Experimental Section

Chemicals

Unless otherwise noted, all chemicals were of reagent or spectroscopic grade and obtained from Fisher Scientific (Waltham, MA, USA).

Green Tea Product Selection

Green tea products were selected using readily available consumer sales reports[37] and product quality reports.[38,39] The 34 products included 21 whole-leaf teas, six powders, and seven supplements (Table S1, Supporting Information) and were each coded with a T number. A single non-green tea (turmeric–ginger tea) was included as a negative control (T23), and Camellia sinensis standard reference materials from NIST for loose leaf tea (T26), supplement (T27), and oral dosage form (T37) (nos. 3254, 3255, and 3256, respectively) served as positive controls (Table S1, Supporting Information). Two green teas that contained other botanical additives were also selected for comparison (T24 and T38). A retention sample of each product, containing several grams of material, was maintained in the lab for future reference.

Green Tea Product Extraction and Isolation

Green tea products were extracted in triplicate via a hot water or methanol extraction procedure. For the hot water procedure, 200 mg of sample and 20 mL of water were added to a 20 mL scintillation vial and heated to 90 °C. The mixture was stirred in a hot water bath for 5 min, after which the suspension was immediately filtered and cooled to room temperature. Each sample was lyophilized and stored at −80 °C until analysis. Sample extractions in methanol were performed in the same 10:1 ratio as the hot water extracts.
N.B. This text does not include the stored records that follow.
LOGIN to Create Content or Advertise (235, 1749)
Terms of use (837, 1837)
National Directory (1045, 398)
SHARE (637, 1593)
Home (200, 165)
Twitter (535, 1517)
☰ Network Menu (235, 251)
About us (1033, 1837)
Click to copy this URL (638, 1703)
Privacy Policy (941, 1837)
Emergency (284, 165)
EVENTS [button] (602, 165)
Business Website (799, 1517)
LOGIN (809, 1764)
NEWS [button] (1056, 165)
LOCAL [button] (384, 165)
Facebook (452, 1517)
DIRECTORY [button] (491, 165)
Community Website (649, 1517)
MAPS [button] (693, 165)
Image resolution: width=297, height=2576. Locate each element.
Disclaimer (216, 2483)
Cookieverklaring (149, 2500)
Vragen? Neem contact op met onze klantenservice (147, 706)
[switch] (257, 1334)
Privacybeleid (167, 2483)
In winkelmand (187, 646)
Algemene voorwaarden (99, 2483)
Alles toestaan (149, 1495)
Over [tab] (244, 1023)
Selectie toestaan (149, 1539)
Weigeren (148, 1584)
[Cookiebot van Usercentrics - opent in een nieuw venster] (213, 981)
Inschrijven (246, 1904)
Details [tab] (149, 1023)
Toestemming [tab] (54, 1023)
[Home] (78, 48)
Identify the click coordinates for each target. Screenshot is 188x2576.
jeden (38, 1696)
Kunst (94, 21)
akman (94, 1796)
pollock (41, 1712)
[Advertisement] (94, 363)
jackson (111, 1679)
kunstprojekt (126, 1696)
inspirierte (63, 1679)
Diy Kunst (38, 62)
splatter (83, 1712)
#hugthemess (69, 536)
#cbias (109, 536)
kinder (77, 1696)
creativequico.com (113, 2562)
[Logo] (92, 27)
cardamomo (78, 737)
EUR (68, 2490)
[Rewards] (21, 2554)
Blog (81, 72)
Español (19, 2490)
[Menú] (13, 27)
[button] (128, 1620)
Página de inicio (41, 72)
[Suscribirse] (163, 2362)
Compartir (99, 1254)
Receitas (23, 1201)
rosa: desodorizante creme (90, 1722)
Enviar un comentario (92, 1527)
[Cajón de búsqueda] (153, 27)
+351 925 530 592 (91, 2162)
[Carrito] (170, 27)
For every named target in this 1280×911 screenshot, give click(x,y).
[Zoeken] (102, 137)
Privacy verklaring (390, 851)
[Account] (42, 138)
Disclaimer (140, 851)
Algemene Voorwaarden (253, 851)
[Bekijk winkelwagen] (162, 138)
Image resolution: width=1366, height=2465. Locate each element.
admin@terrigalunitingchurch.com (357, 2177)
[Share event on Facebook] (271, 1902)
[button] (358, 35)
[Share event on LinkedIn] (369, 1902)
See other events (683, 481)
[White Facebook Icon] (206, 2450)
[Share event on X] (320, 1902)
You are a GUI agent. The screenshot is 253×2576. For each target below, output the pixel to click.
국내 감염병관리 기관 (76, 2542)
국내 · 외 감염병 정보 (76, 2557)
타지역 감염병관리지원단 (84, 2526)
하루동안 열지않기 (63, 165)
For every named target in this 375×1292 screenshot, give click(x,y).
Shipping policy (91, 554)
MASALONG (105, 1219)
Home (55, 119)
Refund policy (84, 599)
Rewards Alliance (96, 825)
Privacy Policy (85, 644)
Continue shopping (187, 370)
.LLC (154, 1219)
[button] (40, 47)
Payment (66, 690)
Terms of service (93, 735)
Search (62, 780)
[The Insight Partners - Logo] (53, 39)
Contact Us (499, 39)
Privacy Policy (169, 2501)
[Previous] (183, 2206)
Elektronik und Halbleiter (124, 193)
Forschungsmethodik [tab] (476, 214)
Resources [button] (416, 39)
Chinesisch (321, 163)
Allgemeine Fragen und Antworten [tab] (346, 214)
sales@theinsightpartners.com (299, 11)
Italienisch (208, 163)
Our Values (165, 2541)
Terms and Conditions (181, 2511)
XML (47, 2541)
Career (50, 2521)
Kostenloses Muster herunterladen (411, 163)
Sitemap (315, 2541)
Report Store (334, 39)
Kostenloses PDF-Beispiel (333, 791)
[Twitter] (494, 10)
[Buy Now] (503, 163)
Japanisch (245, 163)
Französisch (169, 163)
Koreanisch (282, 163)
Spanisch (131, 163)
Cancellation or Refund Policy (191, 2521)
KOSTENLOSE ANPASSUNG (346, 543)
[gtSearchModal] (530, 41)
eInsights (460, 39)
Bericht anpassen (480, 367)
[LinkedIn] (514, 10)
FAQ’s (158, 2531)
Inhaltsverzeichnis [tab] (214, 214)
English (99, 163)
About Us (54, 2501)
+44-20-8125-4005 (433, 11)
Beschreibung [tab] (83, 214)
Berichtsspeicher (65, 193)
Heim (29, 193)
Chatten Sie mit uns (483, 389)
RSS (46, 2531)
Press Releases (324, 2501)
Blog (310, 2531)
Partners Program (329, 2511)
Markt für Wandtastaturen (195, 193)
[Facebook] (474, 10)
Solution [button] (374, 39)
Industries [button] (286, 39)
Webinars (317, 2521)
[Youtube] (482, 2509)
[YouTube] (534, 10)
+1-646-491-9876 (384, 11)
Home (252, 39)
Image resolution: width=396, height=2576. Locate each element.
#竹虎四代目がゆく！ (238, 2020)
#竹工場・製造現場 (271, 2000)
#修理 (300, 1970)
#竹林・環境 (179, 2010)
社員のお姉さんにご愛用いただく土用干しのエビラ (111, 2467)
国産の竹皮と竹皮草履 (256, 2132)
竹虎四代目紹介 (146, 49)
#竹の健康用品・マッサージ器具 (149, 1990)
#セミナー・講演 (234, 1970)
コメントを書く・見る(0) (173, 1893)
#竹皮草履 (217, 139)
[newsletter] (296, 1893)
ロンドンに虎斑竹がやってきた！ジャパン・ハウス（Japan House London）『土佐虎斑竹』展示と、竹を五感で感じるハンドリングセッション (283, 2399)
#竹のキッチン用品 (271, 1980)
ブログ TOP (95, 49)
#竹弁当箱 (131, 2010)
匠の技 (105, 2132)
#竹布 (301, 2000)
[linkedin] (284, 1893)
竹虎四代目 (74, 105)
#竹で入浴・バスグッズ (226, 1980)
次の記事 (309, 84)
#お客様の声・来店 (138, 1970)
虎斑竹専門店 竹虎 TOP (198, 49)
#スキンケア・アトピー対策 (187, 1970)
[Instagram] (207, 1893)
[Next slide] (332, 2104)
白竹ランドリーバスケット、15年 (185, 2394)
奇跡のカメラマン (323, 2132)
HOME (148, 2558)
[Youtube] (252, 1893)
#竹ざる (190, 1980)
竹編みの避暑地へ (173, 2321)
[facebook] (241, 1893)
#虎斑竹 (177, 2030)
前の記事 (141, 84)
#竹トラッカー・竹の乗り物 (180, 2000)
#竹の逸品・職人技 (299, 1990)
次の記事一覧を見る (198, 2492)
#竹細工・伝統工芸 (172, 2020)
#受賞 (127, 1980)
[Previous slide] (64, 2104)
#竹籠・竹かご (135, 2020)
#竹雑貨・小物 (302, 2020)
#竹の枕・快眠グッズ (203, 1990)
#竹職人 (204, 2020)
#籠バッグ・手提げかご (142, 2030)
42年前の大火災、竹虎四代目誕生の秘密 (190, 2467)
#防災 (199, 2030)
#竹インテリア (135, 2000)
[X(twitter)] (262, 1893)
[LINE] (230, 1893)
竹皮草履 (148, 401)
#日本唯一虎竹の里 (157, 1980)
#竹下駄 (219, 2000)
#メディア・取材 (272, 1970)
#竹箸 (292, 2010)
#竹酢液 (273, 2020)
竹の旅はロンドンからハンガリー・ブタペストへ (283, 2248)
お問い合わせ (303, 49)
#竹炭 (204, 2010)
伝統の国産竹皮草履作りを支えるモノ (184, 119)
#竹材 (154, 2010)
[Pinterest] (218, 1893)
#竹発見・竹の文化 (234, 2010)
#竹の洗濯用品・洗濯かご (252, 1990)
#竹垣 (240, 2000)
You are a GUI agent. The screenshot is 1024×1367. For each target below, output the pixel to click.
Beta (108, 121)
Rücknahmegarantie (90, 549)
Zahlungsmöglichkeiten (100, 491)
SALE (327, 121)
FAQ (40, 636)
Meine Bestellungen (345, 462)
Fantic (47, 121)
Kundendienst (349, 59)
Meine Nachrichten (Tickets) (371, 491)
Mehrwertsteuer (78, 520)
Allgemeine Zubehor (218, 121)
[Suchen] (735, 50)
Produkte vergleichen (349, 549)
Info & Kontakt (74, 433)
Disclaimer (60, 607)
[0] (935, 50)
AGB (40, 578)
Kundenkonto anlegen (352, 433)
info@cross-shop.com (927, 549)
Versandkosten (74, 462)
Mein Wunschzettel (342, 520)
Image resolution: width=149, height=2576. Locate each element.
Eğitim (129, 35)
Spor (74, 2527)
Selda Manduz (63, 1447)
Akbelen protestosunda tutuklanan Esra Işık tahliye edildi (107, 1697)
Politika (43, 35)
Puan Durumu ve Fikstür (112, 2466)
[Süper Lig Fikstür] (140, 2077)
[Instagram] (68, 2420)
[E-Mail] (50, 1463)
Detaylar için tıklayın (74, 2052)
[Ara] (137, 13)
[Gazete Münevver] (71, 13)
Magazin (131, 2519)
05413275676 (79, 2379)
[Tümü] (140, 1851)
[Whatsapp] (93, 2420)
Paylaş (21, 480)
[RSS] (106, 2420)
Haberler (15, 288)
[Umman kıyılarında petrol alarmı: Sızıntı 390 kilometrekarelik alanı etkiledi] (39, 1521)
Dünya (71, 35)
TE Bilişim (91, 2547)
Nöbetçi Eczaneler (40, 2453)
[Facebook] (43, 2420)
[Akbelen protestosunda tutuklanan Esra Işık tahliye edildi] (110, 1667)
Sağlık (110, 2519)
Thus, to each 200 mg tea sample was added 20 mL of reagent-grade methanol, and the mixtures were shaken overnight at room temperature, filtered, and dried under reduced pressure. NMR and MS analyses were conducted upon these samples in triplicate.

1H NMR Analysis

NMR spectra were acquired with a JEOL ECA-400 NMR spectrometer (400 MHz, JEOL Ltd., Tokyo, Japan) equipped with a high-sensitivity JEOL Royal probe and a 24-slot autosampler. NMR chemical shift values were referenced to residual solvent signals for CD3OD (δH 3.31 ppm). To collect 1H NMR data, each sample was resuspended in CD3OD (Cambridge Isotope Laboratories, Andover, MA, USA) to a concentration of 10 mg/mL.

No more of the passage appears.